• AUSGANGSTEXT
***
Die rot umrahmte Fläche ist grob 310 Quadratkilometer groß. Hamburg hat 755 Quadratkilometer. Ihr seid also nicht mal die Hälfte von Hamburg.
Mein Wohnzimmer das ist der Kietz
Die Neustadt mein Büro
Die Elbterasse mein Balkon
Die Veddel is mein Klo
Die Strophe, die anschließend folgt, zeigt nur noch deutlicher, welches Bild im Volkspark von Hamburg vorherrscht. Schon im ersten Vers sind wir wieder bei der Zwiespältigkeit des HSV-Fan seins. “Wir finden euch voll scheiße – aber eure Viertel ist unser Wohnzimmer.”, ne so läuft das nicht. Ihr könnt doch nicht alles scheiße finden an St. Pauli und das dann als eurer Wohnzimmer claimen. Außerdem ist das schon unser Zuhause. Und auch wenn ihr glaubt, irgendein Anrecht auf den Kie“t“z zu haben: Müsst ihr nicht eine S-Bahn in euren Vorort bekommen? Das ist vor allem albern und absurd.
Die letzte Zeile der Strophe schießt aber komplett den Vogel ab. Das ist an Rassismus und Klassismus nicht zu übertreffen. Die Veddel, ein Stadtteil mit 45,2% Ausländeranteil, 11,2% Arbeitslosenquote und einem durchschnittlichen jährlichen Einkommen von 15.831€ (alle Zahlen laut Wikipedia und Stand 2020), als Toilette zu bezeichnen ist an Widerwärtigkeit nicht zu überbieten. Und kommt mir nicht mit, “dass singen die doch nur, weil jede Wohnung auch ein Bad braucht”. Nehmt die Hafencity oder irgendeinen anderen Hamburger Schnöselstadtteil. Aber sinnbildlich auf einen armen und migrantisch geprägten Stadtteil zu scheißen. Das ist einfach purer Rassismus und Klassismus. Und das von der Fanszene, die die wahre Arbeiterklasse Hamburg sein will.
In Glasgow hat’s mir gut gefallen
Auch London war okay
Und Belfast war voll Herzlichkeit
Der Abschied tat mir weh
Nun folgt eine Strophe in der man sich mit drei Städten Großbritanniens vergleicht und feststellt, dass Hamburg doch schöner ist. Kann man machen. Holt uns aber auch nicht ab.
***
• GEZEIGTE EINTRÄGE
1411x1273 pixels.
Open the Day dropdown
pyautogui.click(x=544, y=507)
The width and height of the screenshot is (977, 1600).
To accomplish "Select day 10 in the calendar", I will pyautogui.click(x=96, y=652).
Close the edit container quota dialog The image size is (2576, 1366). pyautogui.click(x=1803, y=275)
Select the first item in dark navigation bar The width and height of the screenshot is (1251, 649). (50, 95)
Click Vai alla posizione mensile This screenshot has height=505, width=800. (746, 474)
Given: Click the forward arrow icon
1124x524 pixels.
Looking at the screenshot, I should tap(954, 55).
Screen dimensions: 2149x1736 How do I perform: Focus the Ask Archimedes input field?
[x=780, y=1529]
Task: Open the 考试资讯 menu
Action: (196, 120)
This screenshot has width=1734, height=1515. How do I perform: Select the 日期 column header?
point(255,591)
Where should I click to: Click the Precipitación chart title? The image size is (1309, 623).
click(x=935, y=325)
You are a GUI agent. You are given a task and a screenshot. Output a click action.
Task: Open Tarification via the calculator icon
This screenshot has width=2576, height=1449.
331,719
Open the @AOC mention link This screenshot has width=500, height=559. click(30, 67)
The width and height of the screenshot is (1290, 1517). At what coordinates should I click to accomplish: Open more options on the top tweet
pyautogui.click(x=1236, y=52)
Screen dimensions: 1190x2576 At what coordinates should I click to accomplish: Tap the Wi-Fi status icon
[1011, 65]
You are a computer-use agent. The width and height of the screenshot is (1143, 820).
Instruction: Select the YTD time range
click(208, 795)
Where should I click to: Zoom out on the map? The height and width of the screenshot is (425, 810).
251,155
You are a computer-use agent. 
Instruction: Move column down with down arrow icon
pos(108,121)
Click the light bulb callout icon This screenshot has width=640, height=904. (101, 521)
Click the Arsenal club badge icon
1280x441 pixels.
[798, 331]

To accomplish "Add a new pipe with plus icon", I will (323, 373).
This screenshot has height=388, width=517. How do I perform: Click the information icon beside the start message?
***
• AUFGABEN
a) Wie groß ist laut dem Ausgangstext die rot umrahmte Fläche?
b) Überarbeite im Ausgangstext die Passage, die mit "Mein Wohnzimmer das" beginnt und bis einschließlich "albern und absurd." reicht, und ersetze darin "Balkon" durch "Garten".

• ANTWORTEN
a) Grob 310 Quadratkilometer.

b)
Mein Wohnzimmer das ist der Kietz
Die Neustadt mein Büro
Die Elbterasse mein Garten
Die Veddel is mein Klo
Die Strophe, die anschließend folgt, zeigt nur noch deutlicher, welches Bild im Volkspark von Hamburg vorherrscht. Schon im ersten Vers sind wir wieder bei der Zwiespältigkeit des HSV-Fan seins. “Wir finden euch voll scheiße – aber eure Viertel ist unser Wohnzimmer.”, ne so läuft das nicht. Ihr könnt doch nicht alles scheiße finden an St. Pauli und das dann als eurer Wohnzimmer claimen. Außerdem ist das schon unser Zuhause. Und auch wenn ihr glaubt, irgendein Anrecht auf den Kie“t“z zu haben: Müsst ihr nicht eine S-Bahn in euren Vorort bekommen? Das ist vor allem albern und absurd.